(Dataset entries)

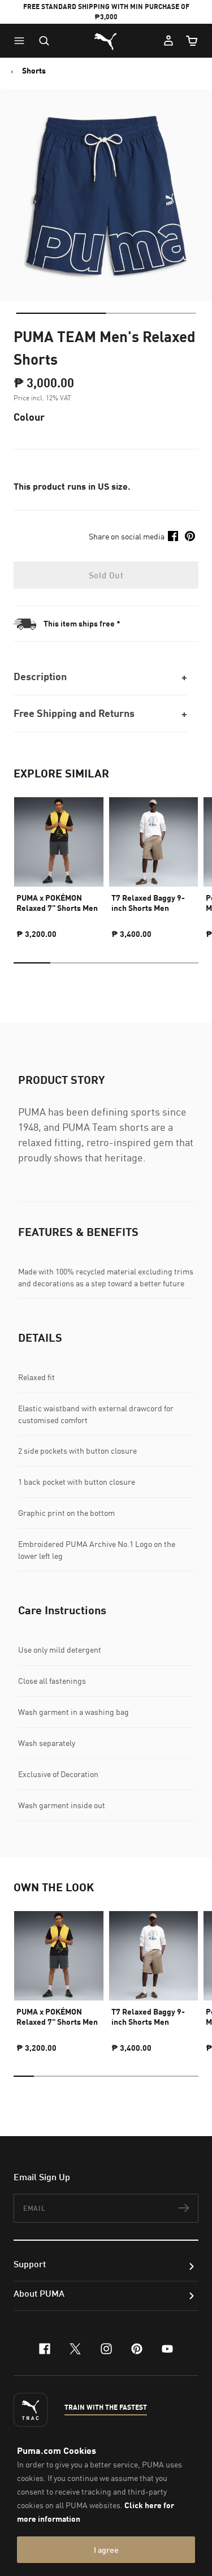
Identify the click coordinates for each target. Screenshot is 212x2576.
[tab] (61, 313)
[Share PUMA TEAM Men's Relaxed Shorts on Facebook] (173, 536)
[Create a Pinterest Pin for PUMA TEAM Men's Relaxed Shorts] (189, 536)
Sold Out (106, 575)
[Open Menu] (22, 40)
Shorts (34, 70)
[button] (22, 40)
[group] (59, 863)
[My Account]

▸ What is needed: Check all the records above and select each line where the string "Shorts" is found.

▸ Your solution:
[Share PUMA TEAM Men's Relaxed Shorts on Facebook] (173, 536)
[Create a Pinterest Pin for PUMA TEAM Men's Relaxed Shorts] (189, 536)
Shorts (34, 70)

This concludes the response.